2. Photocopy costs. If I discover some great thing that I want to copy and it requires a huge outlay, I will notify you ahead of time. With reasons why the item is significant. That way the bulk of your research funds always goes to research.
3. Reports. I usually do not report online. Reports with accompanying documentation are usually multiple volume. My skills at scanning maps and documents are limited. I can transfer images to a memory stick if needed. And I prefer to have a paper copy so that we can actually write on the images if we need to. I always keep a full paper copy myself as a safeguard against loss and to refer to as needed.
4. Copyright. You own your own stuff. I usually request the right to share the research I do for you with others who may share your ancestry. You can request that I keep it private and I will honor your wishes. Even though you pay for the work I do for you, others pay for their work too. By sharing, research for both of you can go farther. Again, I will honor your wishes. My research analysis on your ancestry is a shared right. I reserve my right to use new techniques, new sources, etc. in my seminar teaching and my written works so that others can benefit from those examples. You retain the right to publish those same elements in your work. This is an example of joint ownership. I do not use documents or other materials from your own personal archive without your permission. And I do not share information on living persons with anyone. With this said, photocopies included in my reports to you may be from copyrighted works or from archives that reserve the copyright. I can share them as part of a work of original research. When you decide to publish a family history, you will need to secure permission to use those items in your printed work. Some government documents and some original sources preserved in libraries and archives carry their own copyrights. Again, permission is required when they are published.

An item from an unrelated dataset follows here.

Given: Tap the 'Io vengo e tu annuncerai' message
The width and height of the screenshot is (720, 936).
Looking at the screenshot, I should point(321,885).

5. Good Research Mileage. If I have two clients with research in the same set of records, I research them at the same time. This gives you good mileage through those records. Whatever analysis I do for those sources is also shared, since it applies to the same records used in more than one project. You have the right to use it and the other client also has the right to use it. Again the mileage thing. And quite often, especially in Southwestern Virginia where I currently have several clients, the research often overlaps. Ancestors of one or more clients turn out to be related by blood or by marriage. You get your names, they get theirs in that source. And my analysis. And a note of the shared ancestry. And a recommendation for a shared project. All of this holds true for field research too. My next research trip is planned for March 2009. Watch my speaking and event schedule. http://www.arleneeakle.com
6. DNA results—I have great faith in DNA identifying correct lineage connections. However, databases are still too limited and small to be definitive. So using DNA for migration patterns is still chancy. I am currently the genealogist who creates the paper trail for a family international DNA project. There are still surprises in the written documents that must be considered along with the quantums. DNA can supply the overall direction of the research, expecting it to stand alone is a mistake, in my opinion– your favorite genealogist Arlene Eakle.